Since 1983, Mount Kilauea, Hawaii’s youngest volcano, has been active. On October 29 at 6:30 p.m. a flow of lava which began in June started to threaten the community of Pahoa on the Island of Hawai’i.
On June 27, lava began to ooze from the volcano, but was never moving in the direction of any civilization. For weeks it was moving at a slow speed, but stopped its main flow on October 30. However, a side-stream broke off the day before and had been heading straight to the community of Pahoa. On November 10, the lava reached and engulfed its first home.
“The lava spread out and ignited the house before noon local time,” U.S. Geological Survey spokeswoman Janet Baab told CNN. “There are no other homes in imminent danger. We are watching the flow closely and continue to monitor it.”
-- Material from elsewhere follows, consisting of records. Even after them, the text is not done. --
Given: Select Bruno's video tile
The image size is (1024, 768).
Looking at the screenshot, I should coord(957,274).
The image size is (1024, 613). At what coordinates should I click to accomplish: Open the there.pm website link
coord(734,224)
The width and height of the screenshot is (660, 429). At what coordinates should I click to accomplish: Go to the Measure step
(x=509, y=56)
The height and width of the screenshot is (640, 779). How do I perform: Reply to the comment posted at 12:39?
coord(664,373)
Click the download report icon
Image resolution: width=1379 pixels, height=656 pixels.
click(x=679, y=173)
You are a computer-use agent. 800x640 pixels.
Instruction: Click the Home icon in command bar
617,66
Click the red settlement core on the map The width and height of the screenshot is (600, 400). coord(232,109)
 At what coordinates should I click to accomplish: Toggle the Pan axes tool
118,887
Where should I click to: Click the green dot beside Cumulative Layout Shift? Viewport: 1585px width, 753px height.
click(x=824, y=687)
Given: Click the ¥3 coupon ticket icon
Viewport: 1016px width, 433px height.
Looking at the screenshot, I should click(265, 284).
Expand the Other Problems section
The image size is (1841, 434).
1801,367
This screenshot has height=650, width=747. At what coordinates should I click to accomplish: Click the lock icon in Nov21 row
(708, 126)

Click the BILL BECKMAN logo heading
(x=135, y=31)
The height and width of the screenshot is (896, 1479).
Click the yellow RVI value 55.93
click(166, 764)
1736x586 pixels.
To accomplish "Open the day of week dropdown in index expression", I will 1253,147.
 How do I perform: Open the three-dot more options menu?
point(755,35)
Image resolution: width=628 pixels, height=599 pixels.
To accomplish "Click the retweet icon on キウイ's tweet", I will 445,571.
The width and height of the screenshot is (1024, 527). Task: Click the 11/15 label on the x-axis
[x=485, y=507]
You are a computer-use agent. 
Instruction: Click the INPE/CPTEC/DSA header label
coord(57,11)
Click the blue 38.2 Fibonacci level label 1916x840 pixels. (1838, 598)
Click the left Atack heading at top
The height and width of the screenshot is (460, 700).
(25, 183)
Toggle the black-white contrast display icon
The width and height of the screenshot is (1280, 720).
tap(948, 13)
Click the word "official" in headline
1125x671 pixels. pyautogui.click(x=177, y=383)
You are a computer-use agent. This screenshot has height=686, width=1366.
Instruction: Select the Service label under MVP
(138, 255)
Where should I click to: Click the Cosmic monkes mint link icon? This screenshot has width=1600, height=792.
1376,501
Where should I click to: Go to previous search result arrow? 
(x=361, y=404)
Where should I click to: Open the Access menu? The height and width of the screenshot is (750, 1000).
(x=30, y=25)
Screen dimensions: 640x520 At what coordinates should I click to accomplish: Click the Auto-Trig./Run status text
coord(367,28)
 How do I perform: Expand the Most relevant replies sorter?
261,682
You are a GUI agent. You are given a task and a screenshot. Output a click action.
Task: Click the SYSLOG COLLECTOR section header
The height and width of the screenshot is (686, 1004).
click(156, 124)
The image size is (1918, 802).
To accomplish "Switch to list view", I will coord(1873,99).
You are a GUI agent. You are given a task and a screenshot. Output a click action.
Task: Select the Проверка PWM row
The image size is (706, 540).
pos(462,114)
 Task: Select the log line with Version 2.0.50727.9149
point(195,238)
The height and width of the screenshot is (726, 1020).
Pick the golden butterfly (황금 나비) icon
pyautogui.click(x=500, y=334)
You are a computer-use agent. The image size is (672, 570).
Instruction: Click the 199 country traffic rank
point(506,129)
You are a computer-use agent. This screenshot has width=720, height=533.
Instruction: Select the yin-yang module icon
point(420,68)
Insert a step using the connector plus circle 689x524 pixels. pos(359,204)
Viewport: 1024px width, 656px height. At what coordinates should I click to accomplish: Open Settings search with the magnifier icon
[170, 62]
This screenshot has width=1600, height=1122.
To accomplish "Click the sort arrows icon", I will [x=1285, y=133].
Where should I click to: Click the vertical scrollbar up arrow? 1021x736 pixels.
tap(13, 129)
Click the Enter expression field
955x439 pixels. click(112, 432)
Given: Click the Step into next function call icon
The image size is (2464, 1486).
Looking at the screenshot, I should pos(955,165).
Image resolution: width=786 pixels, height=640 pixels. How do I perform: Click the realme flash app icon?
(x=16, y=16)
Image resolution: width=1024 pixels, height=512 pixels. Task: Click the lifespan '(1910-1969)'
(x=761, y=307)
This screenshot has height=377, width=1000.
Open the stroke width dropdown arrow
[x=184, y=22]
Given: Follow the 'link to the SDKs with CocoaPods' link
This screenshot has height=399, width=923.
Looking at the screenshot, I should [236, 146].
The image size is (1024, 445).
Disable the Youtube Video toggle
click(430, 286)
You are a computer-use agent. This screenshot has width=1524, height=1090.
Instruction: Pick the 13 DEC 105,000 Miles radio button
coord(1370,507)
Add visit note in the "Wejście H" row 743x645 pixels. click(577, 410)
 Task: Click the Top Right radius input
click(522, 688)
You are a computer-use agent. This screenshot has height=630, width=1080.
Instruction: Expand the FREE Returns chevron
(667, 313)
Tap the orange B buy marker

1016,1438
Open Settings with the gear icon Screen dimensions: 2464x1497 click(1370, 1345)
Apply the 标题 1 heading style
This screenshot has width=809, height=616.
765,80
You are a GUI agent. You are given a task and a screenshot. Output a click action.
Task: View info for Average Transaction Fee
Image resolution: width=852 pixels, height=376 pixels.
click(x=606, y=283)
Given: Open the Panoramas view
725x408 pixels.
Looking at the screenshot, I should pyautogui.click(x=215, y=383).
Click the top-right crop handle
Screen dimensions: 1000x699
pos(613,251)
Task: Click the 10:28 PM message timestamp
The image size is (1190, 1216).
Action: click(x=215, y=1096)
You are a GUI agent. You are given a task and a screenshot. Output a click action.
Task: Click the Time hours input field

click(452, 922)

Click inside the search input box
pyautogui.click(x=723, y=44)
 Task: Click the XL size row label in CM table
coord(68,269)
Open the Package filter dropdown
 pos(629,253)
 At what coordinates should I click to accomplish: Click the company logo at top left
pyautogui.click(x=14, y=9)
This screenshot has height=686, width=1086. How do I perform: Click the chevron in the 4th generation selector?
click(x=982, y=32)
The residents of the house had evacuated days before, along with at least a dozen other families in the area under the order of Hawaii County Civil Defense Director, Darryl Oliveira. No one was injured and after 45 minutes the house had burned down.
“The home’s nearest neighbor is about a half-mile away,” Oliveira said in an interview with DailyAstorian.com. “A garage and barn structure near the destroyed home could also burn down soon.”
The slow moving lava has been traveling approximately 820 feet every day, because of this, anyone who was in danger of the lava flow has already moved out of its path. At this time, it is not known what other damage the lava will do, but it is apparent that it cannot be stopped.
“We are making arrangements to provide a means of closure to the effected family,” Oliveira said. “However, there will be not attempts to extinguish fires burning homes, only to contain them to make sure they do not spread.”